-- EXERCISE BRIEF --
Extend the Justice League review past its last sentence.

-- EXCERPT --
======

Among the various criticisms of BvS, the lack of action & intensity was a massive flaw. Considering the film was about two titans clashing it spent far more time dealing with the inner struggles of Superman, and the plans of an irritating Luther!  Justice League corrects that, and has far more action and fights, which is after all, what these huge movies should be about!  There is one confrontation in the middle of the film which is pretty amazing, and works well as a treat for comic fans.  There is also a spectacular sequence in Themyscira, where our villain Steppenwolf takes on a legion of Amazonian warriors, as he attempts to steal one of the motherboxes. As wave after wave of warriors try valiantly to slow down his charge.

======

-- DATASET CONTENT --
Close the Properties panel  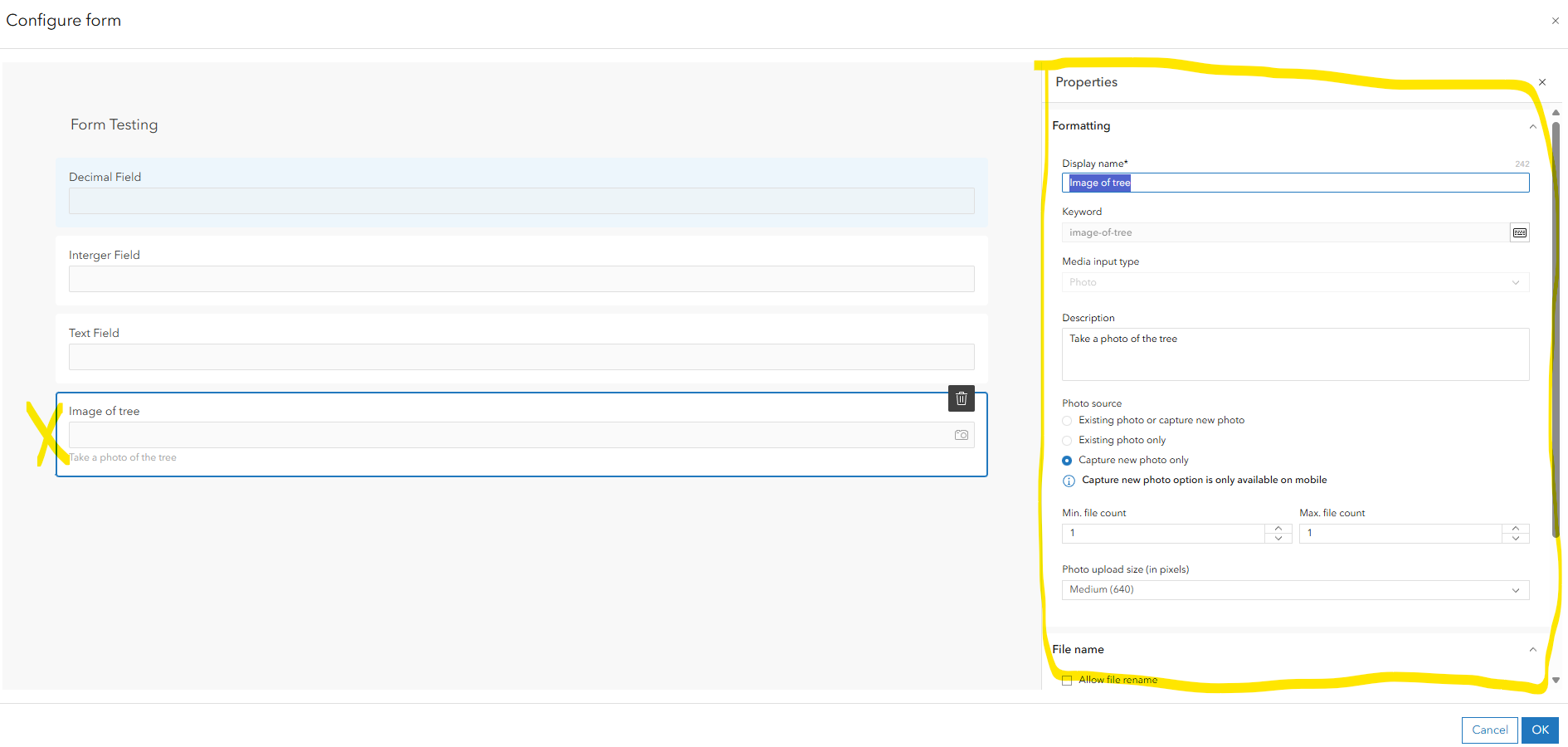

======

-- RESPONSE BELOW --
The Bad – The Plot

This was expected, seeing as the film is essentially the work of 2 directors. Zack Snyder, who started the project, was eventually replaced by Joss Whedon, following a family tragedy. Whedon called in reshoots, after initial feedback from the movie was looking poor. Both directors have contrasting styles, with Whedon far more into the fan service and humour, as seen in Avengers Assemble. The plot revolves around our antagonist, Steppenwolf trying to gather 3 ‘Motherboxes’, which were spread across Earth, in order to take over the world, blah blah. It’s all very generic, offering nothing new or interesting. There are sporadic shifts in tone, the film will go from serious, to banter. You will have scenes such as Wonder Womans appearance in London, which went nowhere plot wise. Then you have illogical decisions, like our heroes just leaving the last Motherbox in the open, unguarded, Steppenwolf just sneaks in, and runs away with it! It’s all very abrupt. There’s also an aimless plot regarding a Russian family, which has next to no payoff!  The shift in tone is so inconsistent too, in BvS, Superman was portrayed as a threat to humans, but here, everyone cares about him and is mourning. Going off the previous film, it doesn’t really flow well.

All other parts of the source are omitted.